* **Цель**: Выпишите без изменений из приведенного ниже текста о войне в Судаке отрывок, начиная со слов «Немца-иностранца, первого военного» и далее вплоть до слов «погонами я не мог.».

* **Текст документа**:
================
После прорыва Манштейном Перекопа он пришел к нам в Судак. Переодеваться ему не пришлось: на нем была та же темносиняя толстовка, в которой он ходил в контору, под нею — жилетка из козьей шкуры, шкуры той козы Тамарки, что я впервые в жизни самостоятельно зарезал и ободрал, обут он был в единственные свои желтые со шнурками ботинки на коже. Рассказывал: ополчение на передовой держалось, оно и не знало, что можно бежать, пока не показали пример «кадры». Вслед за регулярными, освоившими драп, частями кинулись и «истребители» с винтовками Осоавиахима. Бромзавод, Ишунь, Армянск — слова звучали надсадно и как бы уличающе. А еще пели — «Если завтра война...»
Немца-иностранца, первого военного немца я увидел в самом начале ноября у моря, под генуэзской крепостью. Как же он был непохож на рисунки Кукрыниксов и Ефимова! Он был громадный — и насквозь заграничный. И фотоаппарат невиданный, без гармоники отцовского «фотокора», и шинель какая-то изящная, ловко пошитая, и кожа сапог толстая необыкновенно. С носорога, что ли. Меня он не замечал, фотографировал «Шварце зее», наш остров, пирс — в Берлин, наверно, хотел отправить. На плечах его было что-то плетеное, серо-синее: счесть это погонами я не мог.
================
* **Исходные данные**:
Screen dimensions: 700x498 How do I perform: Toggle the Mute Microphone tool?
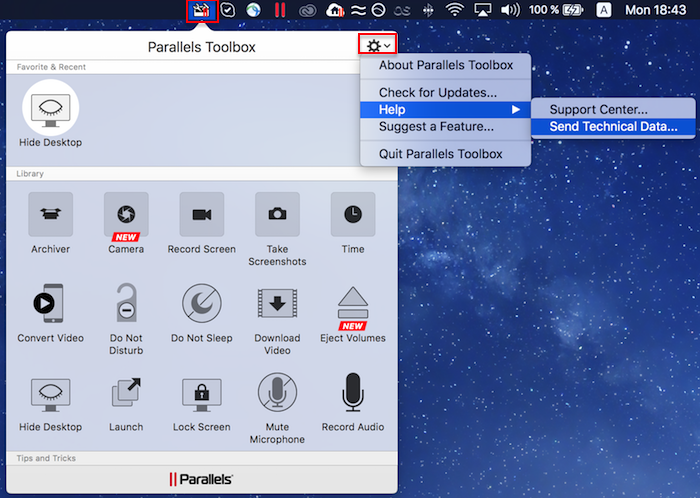click(277, 392)
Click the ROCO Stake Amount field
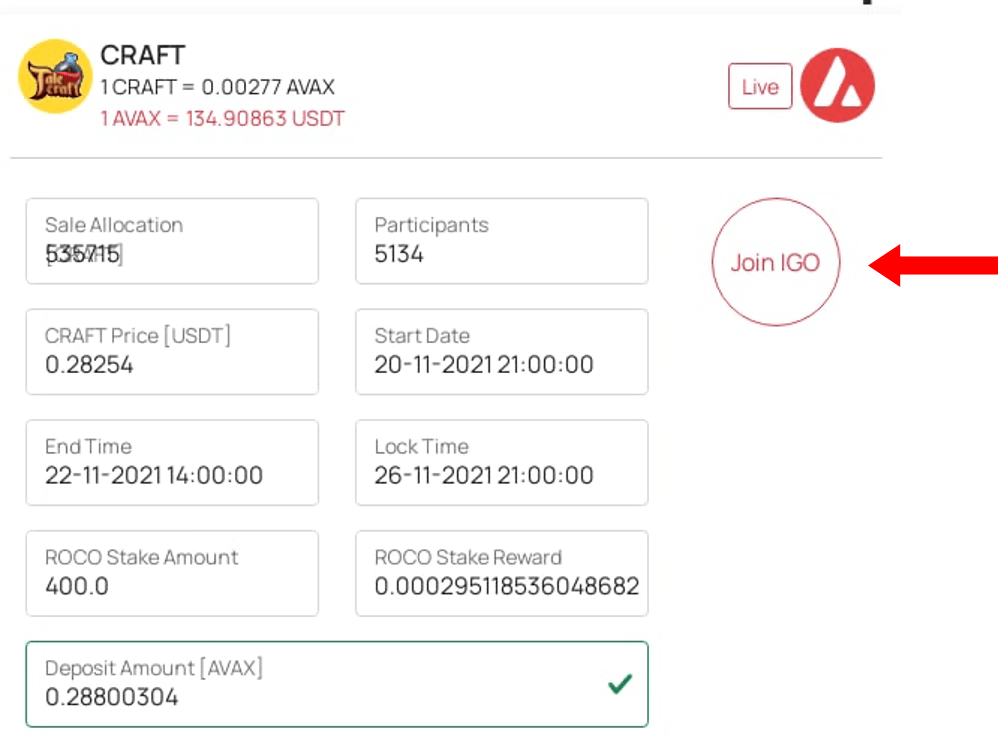 (x=172, y=574)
================
* **Решение ниже**:
Немца-иностранца, первого военного немца я увидел в самом начале ноября у моря, под генуэзской крепостью. Как же он был непохож на рисунки Кукрыниксов и Ефимова! Он был громадный — и насквозь заграничный. И фотоаппарат невиданный, без гармоники отцовского «фотокора», и шинель какая-то изящная, ловко пошитая, и кожа сапог толстая необыкновенно. С носорога, что ли. Меня он не замечал, фотографировал «Шварце зее», наш остров, пирс — в Берлин, наверно, хотел отправить. На плечах его было что-то плетеное, серо-синее: счесть это погонами я не мог.